Changes to SRED Program Threaten Canada’s Global Competitiveness

Following numerous discussions and activities over the last six months, and recent rumours circling around on this topic, it is time to comment. I am deeply concerned about the potential changes to the Scientific Research and Experimental Development—or “SRED”—program in the upcoming Federal Budget, and the impact such changes could have on R&D investment, commercialization, and Canada’s competitiveness.

To be clear on my vested interest, I speak from my personal perspective as an early stage entrepreneur and investor—not as an advisor in a professional services firm. Having spent 20 years in the Canadian technology industry, I have been fortunate to visit dozens of technology centres around the world and had a chance to gauge our global competitiveness as an industry.

INNOVATION AND ENTREPRENEURSHIP IS THRIVING

Over the years, I have become increasingly proud of our Canadian entrepreneur’s ability to be resourceful in investing in R&D to create globally competitive products—in almost all cases, with less capital than their U.S. and international counterparts. This is a competitive advantage which is rarely talked about.

Most exciting to me right now is the fact that start up activity across the country is once again vibrant. The current early stage innovation cycle in Canada has the potential to create significant benefit to the Canadian economy and help ensure our competitiveness as an industry.

Critical innovation “clusters” such as Montreal, Toronto, and increasingly Vancouver, are thriving, creating hundreds of new companies and thousands of highly skilled jobs. Other areas such as Ottawa, Kitchener-Waterloo, Calgary, and Halifax are finally showing signs of recovery, mostly due to start up activity.

NEXT-GEN INNOVATION IS CRITICAL DUE TO M&A ACTIVITY

At the same time, many of Canada’s traditional technology leaders have exited the Canadian marketplace through M&A to foreign companies often resulting in the “hollowing out” of the technology sector. Ironically, this is especially true in the nation’s capital.

Creating an environment where early stage companies have an advantage will be critical in creating next generation innovation and job growth in Canada. However, possible changes to the SRED Program could put this innovation cycle at risk.

In fact, it quite frankly marks one of the most concerning threats to the Canadian technology industry I have seen in two decades. Of most concern to me is the possibility that tax credits may be directed away from early stage companies.

WE DO MORE WITH LESS

There is a simple, undisputed fact in Canada relating to early stage capital. Canada is disturbingly uncompetitive.

Compared to the U.S., the U.K., many countries in Europe, Israel, India, and China, we are lagging behind in terms of having access to early stage sources of capital. One of the few highlights for early stage companies in Canada, following a global financial crisis and the demise of the Canadian venture capital industry, has been the SRED program.

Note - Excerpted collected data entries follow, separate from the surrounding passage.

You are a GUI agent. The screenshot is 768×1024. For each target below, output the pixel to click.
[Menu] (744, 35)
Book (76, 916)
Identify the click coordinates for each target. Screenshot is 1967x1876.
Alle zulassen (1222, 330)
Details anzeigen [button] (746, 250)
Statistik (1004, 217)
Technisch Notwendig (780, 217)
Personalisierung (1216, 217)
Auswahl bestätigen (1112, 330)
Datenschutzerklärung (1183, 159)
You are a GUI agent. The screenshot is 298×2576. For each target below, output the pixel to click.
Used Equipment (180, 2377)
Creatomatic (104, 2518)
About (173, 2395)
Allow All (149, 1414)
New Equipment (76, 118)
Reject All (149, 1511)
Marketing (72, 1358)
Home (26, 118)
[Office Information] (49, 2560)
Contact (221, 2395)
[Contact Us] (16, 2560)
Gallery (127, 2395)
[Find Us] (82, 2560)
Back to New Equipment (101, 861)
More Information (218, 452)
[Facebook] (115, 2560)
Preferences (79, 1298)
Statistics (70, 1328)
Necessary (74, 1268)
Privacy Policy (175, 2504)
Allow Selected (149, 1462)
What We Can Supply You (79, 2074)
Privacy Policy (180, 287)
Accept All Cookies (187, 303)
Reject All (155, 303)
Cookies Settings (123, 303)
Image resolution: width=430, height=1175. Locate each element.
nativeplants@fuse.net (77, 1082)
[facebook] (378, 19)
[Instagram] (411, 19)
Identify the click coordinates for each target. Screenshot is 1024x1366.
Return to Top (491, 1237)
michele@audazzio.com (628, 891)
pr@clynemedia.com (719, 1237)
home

The SRED program is a vital life line for early stage companies. It is called working capital for these companies, and is often the only source of capital available to a start up beyond founders and friends. Without access to early stage tax credits through the SRED program, investment in R&D at the critical early stage will be severally threatened.

SPEAK UP

I urge the Federal Government to leave the level of investment available to early stage companies through the SRED program alone in its review of the program. I believe my view on potential changes to the SRED program being considered by the Federal Government is shared by hundreds of technology entrepreneurs and investors from across Canada.

We need you to speak up too. Without exaggeration, disturbing the current vibrant environment for early stage R&D investment will be one of the biggest threats to the industry and its ability to compete globally in many years.